___ 引用原文

EXISTS用于检查子查询是否至少会返回一行数据,该子查询实际上并不返回任何数据,而是返回值True或False.
结论:IN()适合B表比A表数据小的情况
结论:EXISTS()适合B表比A表数据大的情况

--8.1 join
select a1.*
from student a1
          join (
    select distinct (t1.sid) as sid
    from sc t1
) a2
                   on a1.sid = a2.sid;

-- 8.2 exists
select *
from student
where exists (select sc.sid from sc where student.sid = sc.sid);

-- 8.3 in
select *
from student
where student.sid in (select distinct (sid) from sc);

9.查询「李」姓老师的数量

模糊查询:\color{red}{like}

select count(*)
from teacher a1
where a1.tname like 'li%'
10.查询学过「张三」老师授课的同学的信息
select t4.*
from student t4
         right join (
    select t3.sid
    from sc t3
             right join (
        select t2.cid
        from course t2
                 right join (
            select t1.tid
            from teacher t1
            where t1.tname = 'zhangsan'
        ) a1
                            on t2.tid = a1.tid
    ) a2
                        on t3.cid = a2.cid
) a3
                    on t4.sid = a3.sid;

写法2:

select *
from student a1,sc a2,teacher a3,course a4
where a1.sid = a2.sid
and a2.cid = a4.cid
and a4.tid = a3.tid
and a3.tname = 'zhangsan';
11.查询没有学全所有课程的同学的信息
  • mysql写法
select t3.*
from student t3
         right join (
    select t2.sid,
           count(t2.cid) as cnt
    from sc t2
    group by t2.sid
    having cnt < (
        select count(distinct (t1.cid))
        from course t1
    )
)a1
on t3.sid = a1.sid
;

  • hive 写法
一直报错...
12.查询至少有一门课与学号为" 01 "的同学所学相同的同学的信息
select t3.*
from student t3
         right join (
    select distinct t2.sid
    from sc t2
    where t2.cid in (
        select t1.cid
        from sc t1
        where t1.sid = '01'
    )
) a1
on t3.sid = a1.sid;

13.查询和" 01 "号的同学学习的课程 完全相同的其他同学的信息

思路:
1)查出"01"号学生的课程数目
2)查出"01"号学生的课程内容
3)查出课程在"01"学生所学的课程内容中并且课程数目和"01"学生所学课程数目相等的学生
mysql写法:

select t4.*
from student t4
         right join (
    select a1.sid
    from (
             select t3.sid as sid,
                    t3.cid as cid
             from sc t3
             where t3.cid in (
                 select t2.cid
                 from sc t2
                 where t2.sid = '01'
             )
         ) a1
    group by sid
    having count(sid) = (select count(distinct t1.cid)
                         from sc t1
                         where t1.sid = '01')

______
___ 数据摘录

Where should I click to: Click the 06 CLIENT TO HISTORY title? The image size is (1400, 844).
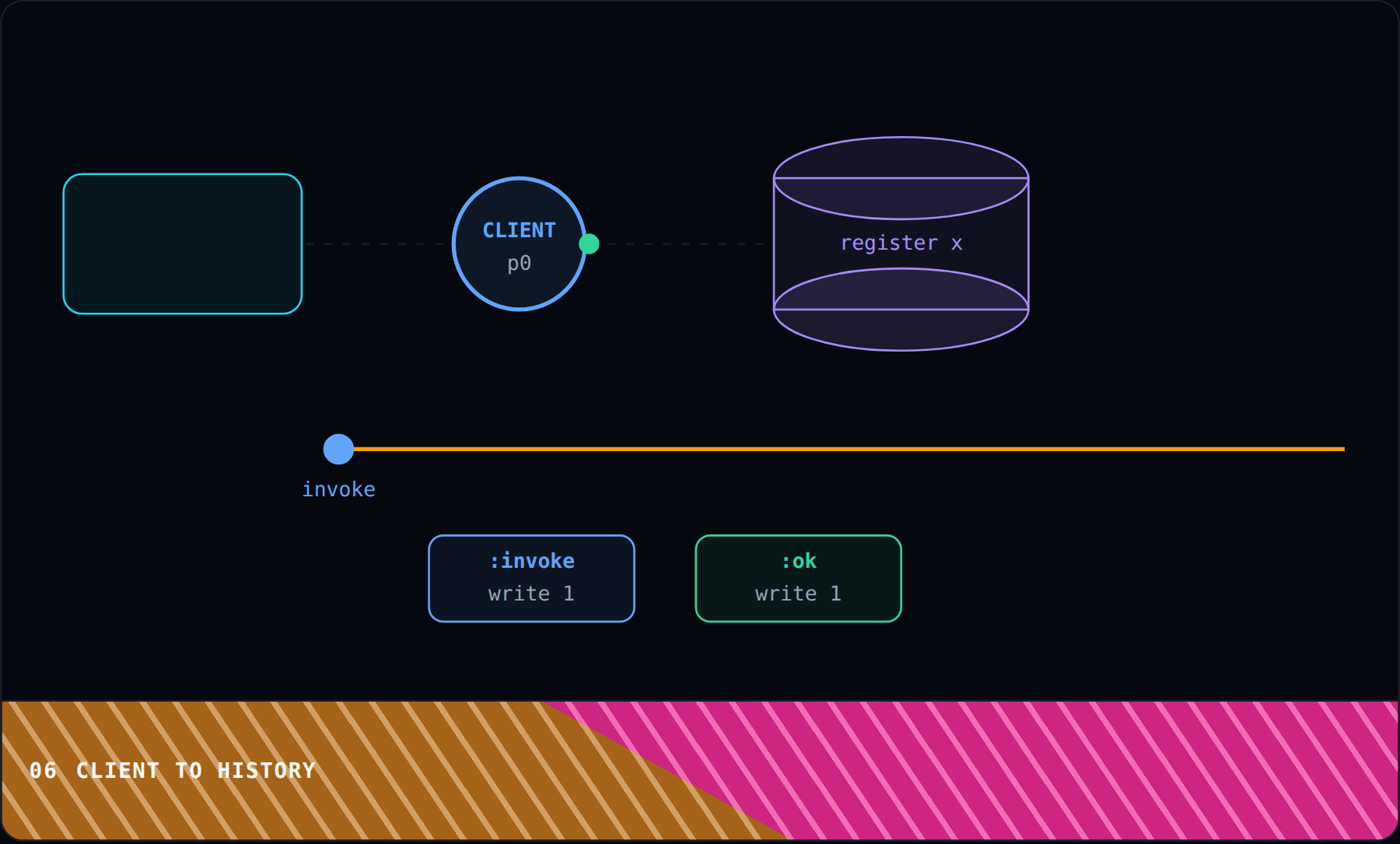tap(173, 770)
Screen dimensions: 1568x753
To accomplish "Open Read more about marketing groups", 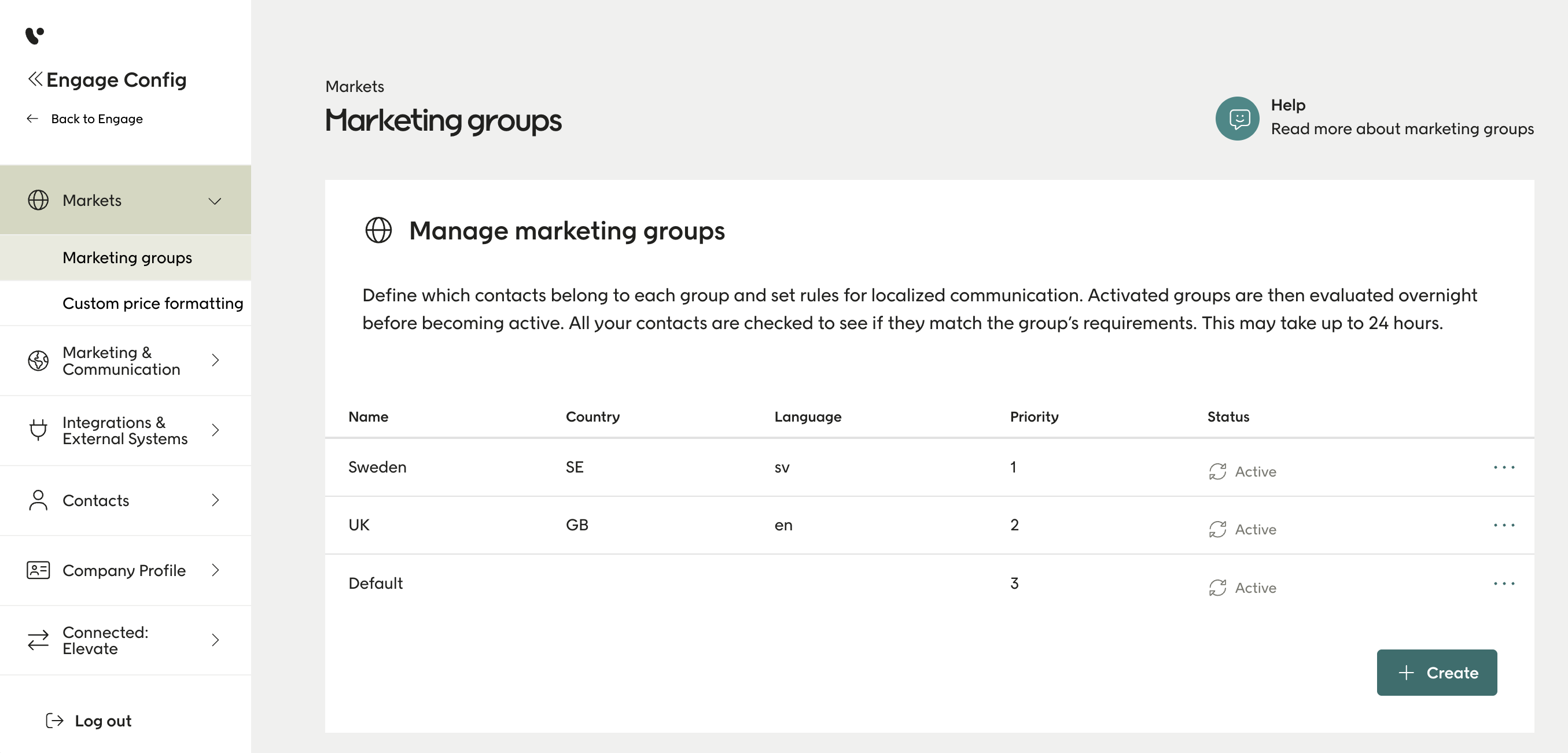I will [1402, 129].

______

■ **要做的事**
把SQL查询练习从最后一行接着往下写。 这些数据跟SQL查询练习没有关系。

■ **书面回答**
) a2
                    on t4.sid = a2.sid
;
14.查询没学过"张三"老师讲授的任一门课程的学生姓名
--mysql 写法
select distinct t4.sname
from student t4
         right join (
    select t3.sid

    from sc t3
    where t3.cid not in (
        select t2.cid
        from course t2
        where tid in (
            select t1.tid
            from teacher t1
            where t1.tname = 'zhangsan'
        )
    )
)a1
on t4.sid = a1.sid;

15.查询两门及其以上不及格课程的同学的学号,姓名及其平均成绩
select a1.sid,
       t2.sname
from student t2
         right join (
    select t1.sid,
           sum(t1.score) / count(t1.sid)
    from sc t1
    where t1.score < 60
    group by t1.sid
    having count(t1.sid) > 2
) a1
                    on t2.sid = a1.sid;

16.检索" 01 "课程分数小于 60,按分数降序排列的学生信息
-- 写法1
select t2.*,
       a1.score
from student t2
         right join (
    select t1.sid,
           t1.score as score
    from sc t1
    where t1.cid = '01'
      and t1.score < 60
)a1
on a1.sid = t2.sid
order by a1.score desc;

--写法2
select t1.*,
       t2.score
from student t1
         right join sc t2
                    on t1.sid = t2.sid
where t2.cid = '01'
  and t2.score < 60
order by t2.score desc;
17.按平均成绩从高到低显示所有学生的所有课程的成绩以及平均成绩
-- mysql /hive 写法
select a1.sid1,
       a1.score,
       a2.avg_score
from
(select t1.sid as sid1,t1.score as score from sc t1)a1,
(select t2.sid as sid2,avg(t2.score) as avg_score from sc t2 group by t2.sid) a2
where a1.sid1 = a2.sid2
order by a2.avg_score desc
;

--hive 写法(开窗口)
select t1.sid,
       t1.score,
       avg(score) over (partition by t1.sid) as avg_score
from sc t1
order by avg_score desc
;
18.查询各科成绩最高分、最低分和平均分:
select t1.cid,
       max(t1.score),
       min(t1.score),
       avg(t1.score)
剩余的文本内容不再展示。